Set task =>
Turn everything in the entries below, from the line containing "Describe the element at coordinates (495, 74)" down to and including the line containing "The width and height of the screenshot is (1366, 720).", into a Markdown table with the columns Row and Line. Give only those lines, one per row with its number, and skip any blank lines.

* Start *

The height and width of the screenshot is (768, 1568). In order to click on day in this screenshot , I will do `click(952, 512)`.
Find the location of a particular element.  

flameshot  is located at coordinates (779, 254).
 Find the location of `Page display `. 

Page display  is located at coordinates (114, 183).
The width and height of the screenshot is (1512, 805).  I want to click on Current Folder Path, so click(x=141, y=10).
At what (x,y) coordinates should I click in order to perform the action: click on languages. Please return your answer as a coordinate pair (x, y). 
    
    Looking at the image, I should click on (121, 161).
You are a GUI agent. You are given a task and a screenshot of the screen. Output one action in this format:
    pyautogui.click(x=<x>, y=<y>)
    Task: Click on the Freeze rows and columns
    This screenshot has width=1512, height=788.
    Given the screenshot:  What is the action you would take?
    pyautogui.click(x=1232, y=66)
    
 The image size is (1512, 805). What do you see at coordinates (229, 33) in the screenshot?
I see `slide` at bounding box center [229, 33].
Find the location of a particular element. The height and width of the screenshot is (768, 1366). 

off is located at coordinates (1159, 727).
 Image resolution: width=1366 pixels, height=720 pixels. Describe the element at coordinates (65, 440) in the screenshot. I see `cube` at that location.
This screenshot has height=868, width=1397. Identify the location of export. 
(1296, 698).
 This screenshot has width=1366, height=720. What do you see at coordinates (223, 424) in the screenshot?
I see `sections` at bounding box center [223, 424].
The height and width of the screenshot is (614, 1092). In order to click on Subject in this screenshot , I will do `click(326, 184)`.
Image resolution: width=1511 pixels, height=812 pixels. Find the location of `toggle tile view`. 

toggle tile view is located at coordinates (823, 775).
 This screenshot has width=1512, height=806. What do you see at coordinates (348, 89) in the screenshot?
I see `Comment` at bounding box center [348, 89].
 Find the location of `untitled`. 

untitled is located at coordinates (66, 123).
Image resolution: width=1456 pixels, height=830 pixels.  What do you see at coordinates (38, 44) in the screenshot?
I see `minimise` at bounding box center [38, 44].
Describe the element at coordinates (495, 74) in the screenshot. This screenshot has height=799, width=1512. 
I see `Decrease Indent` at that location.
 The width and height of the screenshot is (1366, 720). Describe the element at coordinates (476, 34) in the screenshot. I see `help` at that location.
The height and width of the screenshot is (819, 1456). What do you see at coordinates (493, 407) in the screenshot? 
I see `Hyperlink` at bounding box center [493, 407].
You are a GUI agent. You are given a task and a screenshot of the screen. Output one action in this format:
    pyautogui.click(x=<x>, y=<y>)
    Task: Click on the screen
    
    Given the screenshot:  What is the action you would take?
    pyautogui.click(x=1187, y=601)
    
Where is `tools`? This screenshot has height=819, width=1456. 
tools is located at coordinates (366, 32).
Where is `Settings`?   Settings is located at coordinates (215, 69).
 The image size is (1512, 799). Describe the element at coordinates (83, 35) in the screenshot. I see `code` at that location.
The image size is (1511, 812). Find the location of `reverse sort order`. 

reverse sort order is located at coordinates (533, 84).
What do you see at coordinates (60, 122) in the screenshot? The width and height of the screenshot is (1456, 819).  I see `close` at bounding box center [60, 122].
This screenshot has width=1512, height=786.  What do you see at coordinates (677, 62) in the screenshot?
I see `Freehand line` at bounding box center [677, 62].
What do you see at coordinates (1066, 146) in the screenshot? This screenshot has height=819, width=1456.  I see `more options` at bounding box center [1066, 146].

* End *

In response =>
| Row | Line |
|---|---|
| 1 | Describe the element at coordinates (495, 74) in the screenshot. This screenshot has height=799, width=1512.  |
| 2 | I see `Decrease Indent` at that location. |
| 3 |  The width and height of the screenshot is (1366, 720). Describe the element at coordinates (476, 34) in the screenshot. I see `help` at that location. |